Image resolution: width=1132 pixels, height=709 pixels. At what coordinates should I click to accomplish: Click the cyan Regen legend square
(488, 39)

■ ■ ■

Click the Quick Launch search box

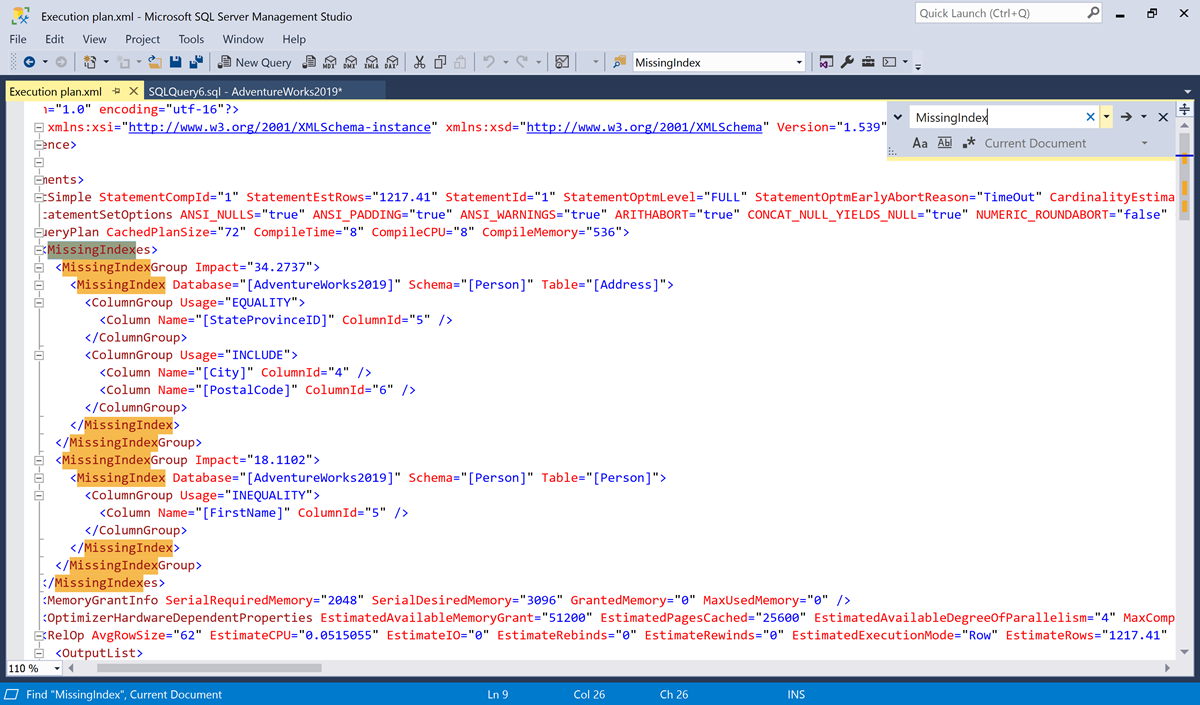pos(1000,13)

■ ■ ■

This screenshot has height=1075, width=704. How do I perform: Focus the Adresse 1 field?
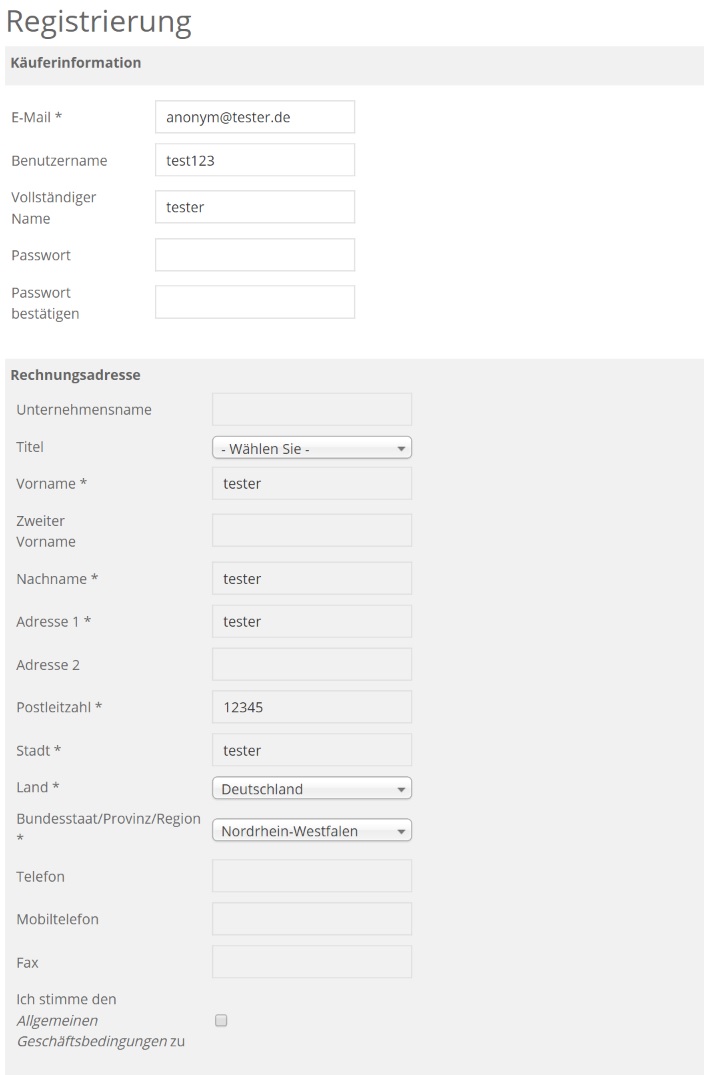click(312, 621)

■ ■ ■

§ TO BE DONE:
Retype the lines above word for word, starting with the line that contains "This screenshot has" and going on through the line that contains "click(312, 621)", and leave the pictures out of your answer.

§ TASK RESPONSE:
This screenshot has height=1075, width=704. How do I perform: Focus the Adresse 1 field?
click(312, 621)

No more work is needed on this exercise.